If you had said a year ago that a film about LEGO would become a major box office and critical smash, and establish itself as a major pop culture event, you might have had people laughing in your face. Apart from the 'Transformers' franchise, no toy-line has ever made a wholly successful transition to the big screen, and this toy-line is nothing more than a collection of coloured plastic bricks and little figures with limited movement. And yet, something extraordinary has happened: in the hands of writer/director team Phil Lord and Christopher Miller, 'The LEGO Movie' turns out to be the kind of animated film that comes along very rarely.
Emmet (Chris Pratt) is about as un-extraordinary as they come. A construction worker in a utopian city run by President Business (Will Ferrell), his life is thrown into chaos when he finds the legendary Piece of Resistance. He's mistaken by rebel Wyldstyle (Elizabeth Banks) as the prophesised 'Special' who will save the world from President Business' evil plans with his ultimate weapon, The Kragle. Under the guidance of the wise but batty Vetruvius (Morgan Freeman), overly-positive rainbow unicorn cat Unikitty (Alison Brie) and Wyldstyle's disagreeable boyfriend Batman (Will Arnett), Emmet tries to find the extraordinary within himself and fulfil his destiny. Oh, and everything and everyone is made of LEGO.
Lord and Miller broke out with their insanely imaginative hit 'Cloudy With A Chance of Meatballs' (2009), but somehow they have increased the insanity with 'The LEGO Movie'. Launching with e velocity of a bullet from a gun, this is one of the strangest, craziest, most intelligent, barmy, hilarious and daring animated films (hell, films full-stop) in a very long time. It might be almost entirely CGI (thanks largely to Australia's own Animal Logic animation department), but the commitment to the principles of LEGO as a world-building material is staggering, so that the result is closer to stop-motion than fluid animation. Not a stone is left unturned in exploring our physical, cultural and social relationship with LEGO, how we interact with it and imagine with it and become obsessed with it. The visuals are absolutely spectacular, a kaleidoscopic hallucination of colour and movement, with each world Emmet visits more incredible than the last.
The film moves at a cracking pace, only stopping when absolutely necessary to give the narrative (and the audience) a chance to breathe. The screenplay is a perfect balance of great intelligence, great daring and great insanity, bombarding the audience with innumerable pop culture references and ridiculous characters. Like the best animated films, it walks the fine line between different ages, offering recognisable bawdy humour for the kids with more literate jokes for the adults (it references Ancient Greek comedies - seriously). At no point however does the randomness feel indulgent or unnecessary, with seemingly innocuous moments often becoming major plot points in the final act.
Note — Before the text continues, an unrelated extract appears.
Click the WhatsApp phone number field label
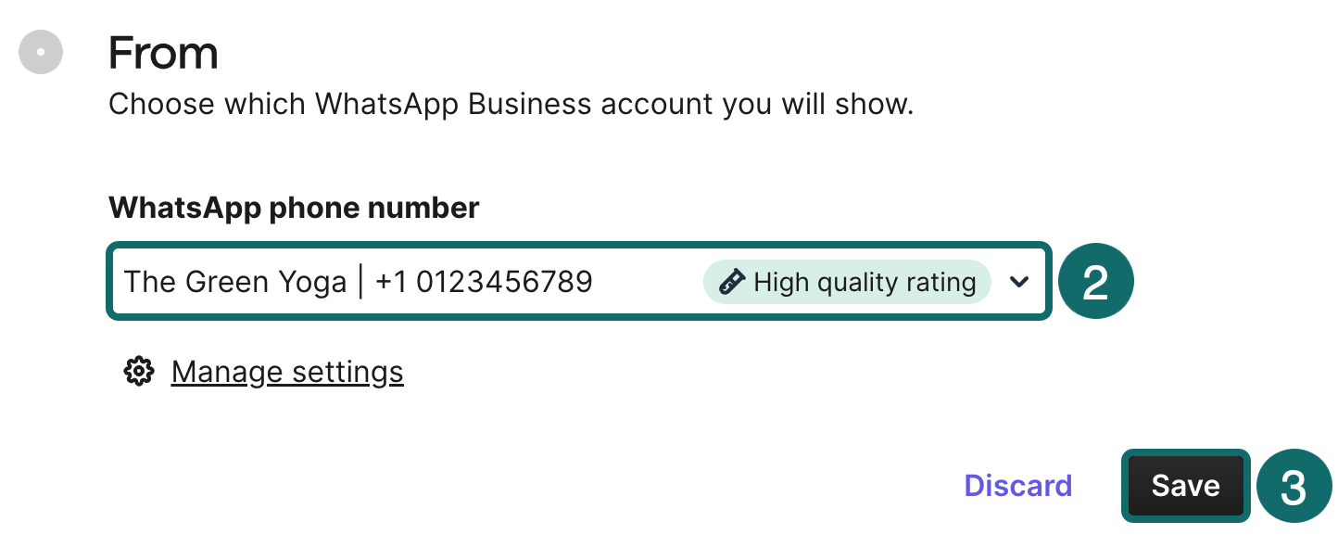Viewport: 1338px width, 547px height. (x=294, y=208)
There are also lessons to be imparted by the film, about letting your imagination run free and being wary of conformity (there a moments bordering on Orwellian, especially when we first meet Emmet). There is so much honesty and heart in this film, so much care and attention given to every frame that you can't help but be caught up in its spell.
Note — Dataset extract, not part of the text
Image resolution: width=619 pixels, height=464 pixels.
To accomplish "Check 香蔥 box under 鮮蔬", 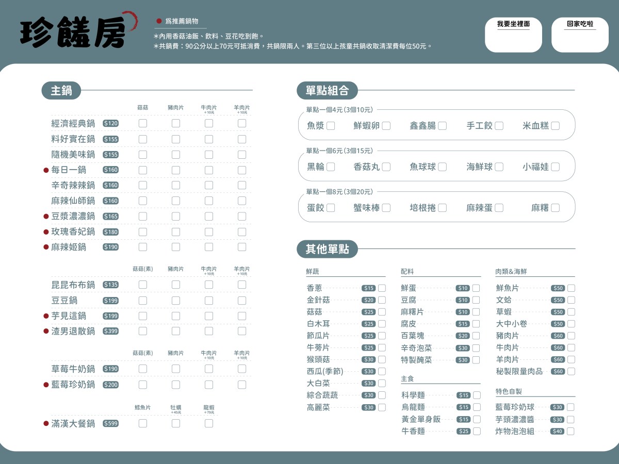I will [x=381, y=288].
Complementing the tremendous filmmaking is the exceptional voice cast.
Complementing the tremendous filmmaking is the exceptional voice cast. Chris Pratt gives Emmet a gorgeous everyman quality, happily content with his normality until he realises how much better he could be. Morgan Freeman, in his first animated voice role, is a blast as the batty old mentor (imagine a really incompetent Obi-Wan Kenobi), as is Will Arnett as the gloriously disagreeable Batman. Elizabeth Banks gives some strong grounding as Wyldstyle, possibly the only sane character in the whole film. Will Ferrell gives great relish and melodrama to villain President Business, bouncing beautifully off stern-as-steel Good Cop/Bad Cop (Liam Neeson). The standout though (if that's possible) is Benny, an 80s-Something Space Guy driven by an insatiable desire to please everyone and build spaceships. He comes across as even more amiable and eager than Emmet to the point of insanity, and provides some of the most hysterical moments of the film.
Words can't really do justice to 'The LEGO Movie', it just has to be seen to be believed. Rarely does one film have everything in such perfect balance and is capable of defying generational and age gaps with such aplomb. The world Phil Lord and Christopher Miller have created is so rich in detail and character and heart that you'll need to revisit it just to take it all in. Pure insanity from its first frame to its outrageously incredible final moment, 'The LEGO Movie' is so much more than anyone would have expected from a film based on coloured plastic bricks. Without breaking a sweat, it's already earned its place as a classic.